Mobilfunk-Netz: Vorwurf wegen „verrückter Preisvorstellungen“

United Internet-Chef Dommermuth sieht das zumindest beim Punkt des nationalen Roamings anders. „Am Anfang muss man als Neueinsteiger nationales Roaming nutzen“, sagte er der FAZ. Die Telekom nutze etwa Roaming in den USA. In den Verhandlungen über ein nationales Roaming mit 1&1 hätten die drei Anbieter Telekom, Telefónica und Vodafone allerdings „unterirdische“ Angebote mit „verrückten Preisvorstellungen“ vorgelegt, so Dommermuth. „Das ist falsch“, schießt Gopalan zurück.
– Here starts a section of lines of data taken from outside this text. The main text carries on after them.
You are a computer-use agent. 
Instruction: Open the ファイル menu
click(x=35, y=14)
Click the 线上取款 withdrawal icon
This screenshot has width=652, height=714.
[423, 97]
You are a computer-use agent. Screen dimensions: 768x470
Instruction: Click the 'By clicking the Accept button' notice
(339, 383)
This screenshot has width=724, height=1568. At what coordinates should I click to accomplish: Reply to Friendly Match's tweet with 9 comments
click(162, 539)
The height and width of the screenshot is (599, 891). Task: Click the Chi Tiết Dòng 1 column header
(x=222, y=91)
Neben dem erhitzten Streit im Inland könnte allerdings ein noch viel größeres Problem auf die Anbieter zurollen. Anfang Juni berichtete die Nachrichtenagentur Bloomberg, dass sich Amazon in Verhandlungen mit den US-Anbietern Verizon, T-Mobile und AT&T befinde, um seinen Prime-Kunden günstigen Mobilfunk anzubieten.

Amazon-Sprecher Bradley Mattner sagte zwar, dass es derzeit keine Pläne für Mobilfunk gebe – Wirkung zeigte die Spekulation dennoch. Die Telekom-Aktie verlor zwischenzeitlich bis zu zehn Prozent an Wert. „Die Investoren fürchten, dass ein neuer großer Wettbewerber wie Amazon die Preise weiter unter Druck bringt. Das klingt erstmal gut. Aber wer baut die Netze? Wer zahlt die Investitionen?“, sagte Gopalan. Bisher handele es sich aber um eine reine Spekulation.